The True Gold of Blogging – Link Relevance
Throughout new media, we keep hearing one term over and over again: relevance. The ad networks seek to provide relevant ads, we try to provide relevant content, we all seek relevent metrics to judge our success.
Merriam-Webster defines relevance as:
1 a: relation to the matter at hand b: practical and especially social applicability : pertinence <giving relevance to college courses>2: the ability (as of an information retrieval system) to retrieve material that satisfies the needs of the user
Many of the links we get aren’t really relevant. This morning I had a few that were caught by Akismet from various sploggers where they had automatically grabbed my summary and posted to the site with a link back. Basically they’re running a low value Google Adsense farm. You might want to occassionally look at those links though, as just this week one of the sites I work with had to send a DMCA take down notice to a splogger who was copying their material wholesale (legally, I am told we lose our copyright if we don’t protect our copyright).
Links with substance are the real key for me. Getting links from people who write on the same issues you do is a real validator for your work. These links help bring in the folks who need to read your writing, but more importantly, it brings in people who are able to make your work better. “Did you think about this”, “what if you” type comments turn the monologue into dialog and from there, great things can happen.
This reminds me of the primary difference between writing for big media and blogging, the lack of the grizzled copy editor. I’ve found that a competent editor can take my good work and turn it into great work. In the case of the blog, the reader has become the editor and I’m starting to realize that you all can be every bit as transformative as a the best copy editor.

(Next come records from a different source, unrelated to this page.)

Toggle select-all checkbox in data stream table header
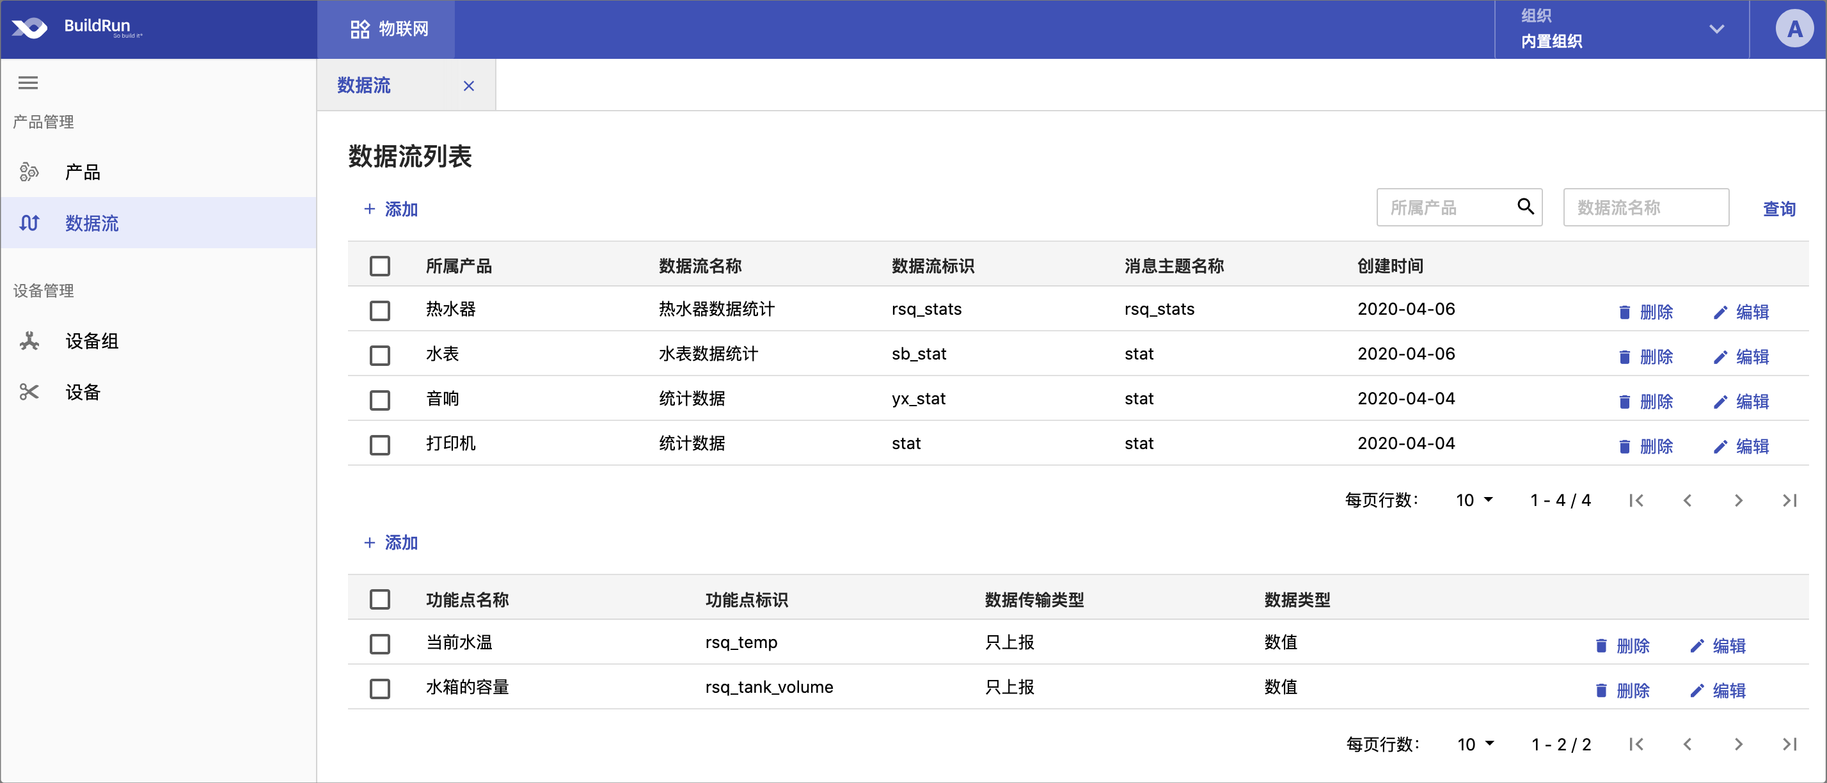The width and height of the screenshot is (1827, 783). click(379, 266)
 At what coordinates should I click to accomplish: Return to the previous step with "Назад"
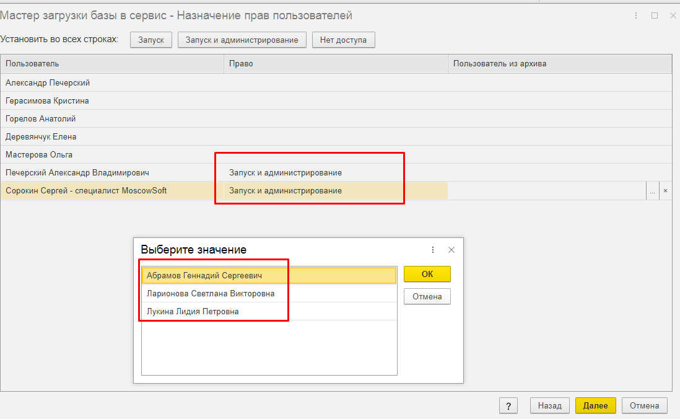[x=549, y=406]
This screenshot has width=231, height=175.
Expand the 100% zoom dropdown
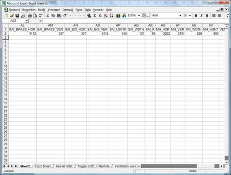click(x=139, y=16)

Really the true gold of blogging is when you can get recognition from one of the prime movers in a particular genre. The other day Chris Brogan linked to my post about “Building Blog Readership” and in I immediately had big spike in traffic. However, it wasn’t the Digg/Slashdot type of “drive by/one and done” traffic, it was a direct connection to the audience I that I need to reach.
Today, Chris posted an excellent article on “5 Ways to Connect and Add Value” in which he mentions the Connector X Factor:
…one of the most important parts of becoming a trust agent is to be Connector X, the person who’s always at the heart of connecting other people. Whether online or off, if you can make a practice of connecting people in a useful way, there’s a value there that will prove helpful to your goals in life.
Chris has been one of those Connector X Factors for me (and a lot of other folks) and I’m trully grateful. You should think about who the key people are in your niche and how you can help add value.
It’s not just the quality of traffic that we get from links with relevance, it’s the overwhelming SEO impact we get as well. While we probably shouldn’t be overly concerned with what Google thinks about us (as Ari Herzog and Phillip John reminded me in the blog readership post) , in this case. their use of link relevance is something we should pay attention to. They know that not all links are the created equal and Google relies on them, in part, to develop our page rank.
Question: what arethe techniques you have fostered link relevance on your blog?
9 thoughts on “The True Gold of Blogging – Link Relevance”
Here’s the thing, Mark: If Google died tomorrow, you and I would continue blogging as if nothing changed. So, again, I ask why rely so much on what Google thinks?
Generally agreed – most of us would be the better for not looking at Google Analytics but once a month. My premise is that that for SEO purposes, Google says the link relevance is important, and I’m just saying they know what their talking about.
SEO traffic I’m finding of less benefit to my blog. If this was a product site, where I was selling something, or even a niche community, the search traffic would have a much higher value – on my fishing site, the value of a newbie is much higher (to an advertiser) than that of the grizzled veteran.
I agree with Ari Herzog, the links that matter are the links that are established between people, not between blogs.
The point of traffic is to understand how many people are looking at what you write, but it only matters if you can do something with the connection that is being established when they come to your website. Which means that unless you can get to know them over time, they will remain a useless statistic.
SEO is a thing of the past, what matters is engagement, and what actions/results you can get from this engagement.
If Chris Brogan makes a link to your blog, this is great validation and it means he knows about you now, maybe he is monitoring this blog, and maybe the next time you publish something that he could be interested in you can contact him to let him know that you did. And now we are talking real links, real relevance, and the promise of social media becoming true…
I should add that this is what I like with tools like Disqus or IntenseDebate, they help formalize these connections. But back to your other post on “bloggers errors”, I am not too sure the impact long term of using them to track comments…
I agree – the big thing is to get the monster links with relevance. The giants of Foobar linking to you about your post on Foobar.
On Discus, one of my coworkers is running a test on his site, vs. using the traditional wp comments we normally use. It’ll be interesting to see how it goes for him.